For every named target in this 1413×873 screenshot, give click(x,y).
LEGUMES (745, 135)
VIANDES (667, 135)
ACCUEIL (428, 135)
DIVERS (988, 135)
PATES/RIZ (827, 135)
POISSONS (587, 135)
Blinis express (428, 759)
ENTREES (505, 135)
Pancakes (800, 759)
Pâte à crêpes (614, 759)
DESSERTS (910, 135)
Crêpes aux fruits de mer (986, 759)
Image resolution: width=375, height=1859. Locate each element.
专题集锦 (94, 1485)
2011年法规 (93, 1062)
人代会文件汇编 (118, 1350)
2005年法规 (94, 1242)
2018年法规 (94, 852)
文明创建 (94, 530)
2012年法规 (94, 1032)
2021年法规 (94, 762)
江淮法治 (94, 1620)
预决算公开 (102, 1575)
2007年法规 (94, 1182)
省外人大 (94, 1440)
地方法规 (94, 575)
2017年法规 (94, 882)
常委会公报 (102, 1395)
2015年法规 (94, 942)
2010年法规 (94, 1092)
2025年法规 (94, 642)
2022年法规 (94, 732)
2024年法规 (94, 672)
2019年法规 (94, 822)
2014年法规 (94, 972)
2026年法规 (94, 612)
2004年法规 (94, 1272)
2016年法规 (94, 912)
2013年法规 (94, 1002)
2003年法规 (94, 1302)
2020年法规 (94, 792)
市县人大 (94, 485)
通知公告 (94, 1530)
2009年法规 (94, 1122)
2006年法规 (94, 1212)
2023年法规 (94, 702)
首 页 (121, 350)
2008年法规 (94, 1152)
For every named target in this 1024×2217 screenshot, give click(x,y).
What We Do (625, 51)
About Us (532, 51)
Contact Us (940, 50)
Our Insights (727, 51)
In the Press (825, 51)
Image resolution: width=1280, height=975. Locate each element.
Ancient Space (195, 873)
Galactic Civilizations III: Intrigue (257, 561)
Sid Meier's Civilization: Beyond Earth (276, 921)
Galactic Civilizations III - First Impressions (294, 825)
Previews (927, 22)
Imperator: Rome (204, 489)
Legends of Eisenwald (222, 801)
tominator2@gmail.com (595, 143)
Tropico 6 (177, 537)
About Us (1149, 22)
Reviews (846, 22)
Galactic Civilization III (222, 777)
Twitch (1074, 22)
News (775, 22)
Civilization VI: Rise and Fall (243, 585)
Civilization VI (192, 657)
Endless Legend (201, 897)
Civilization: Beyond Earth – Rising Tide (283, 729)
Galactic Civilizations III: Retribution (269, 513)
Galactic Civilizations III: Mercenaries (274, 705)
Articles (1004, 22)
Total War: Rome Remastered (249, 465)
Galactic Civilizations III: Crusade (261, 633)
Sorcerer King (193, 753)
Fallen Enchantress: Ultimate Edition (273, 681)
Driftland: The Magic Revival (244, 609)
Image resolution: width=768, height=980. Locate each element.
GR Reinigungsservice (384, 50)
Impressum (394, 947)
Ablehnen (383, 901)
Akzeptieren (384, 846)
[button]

* * * *

**Aim of the task**
Copy out the lines of the listing verbatim, beginning with the line that contains "2008年法规 (94, 1152)" and continuing through the final line of the listing.

**Exercise answer**
2008年法规 (94, 1152)
For every named target in this 1024×2217 screenshot, give click(x,y).
What We Do (625, 51)
About Us (532, 51)
Contact Us (940, 50)
Our Insights (727, 51)
In the Press (825, 51)
Image resolution: width=1280, height=975. Locate each element.
Ancient Space (195, 873)
Galactic Civilizations III: Intrigue (257, 561)
Sid Meier's Civilization: Beyond Earth (276, 921)
Galactic Civilizations III - First Impressions (294, 825)
Previews (927, 22)
Imperator: Rome (204, 489)
Legends of Eisenwald (222, 801)
tominator2@gmail.com (595, 143)
Tropico 6 (177, 537)
About Us (1149, 22)
Reviews (846, 22)
Galactic Civilization III (222, 777)
Twitch (1074, 22)
News (775, 22)
Civilization VI: Rise and Fall (243, 585)
Civilization VI (192, 657)
Endless Legend (201, 897)
Civilization: Beyond Earth – Rising Tide (283, 729)
Galactic Civilizations III: Retribution (269, 513)
Galactic Civilizations III: Mercenaries (274, 705)
Articles (1004, 22)
Total War: Rome Remastered (249, 465)
Galactic Civilizations III: Crusade (261, 633)
Sorcerer King (193, 753)
Fallen Enchantress: Ultimate Edition (273, 681)
Driftland: The Magic Revival (244, 609)
Image resolution: width=768, height=980. Locate each element.
GR Reinigungsservice (384, 50)
Impressum (394, 947)
Ablehnen (383, 901)
Akzeptieren (384, 846)
[button]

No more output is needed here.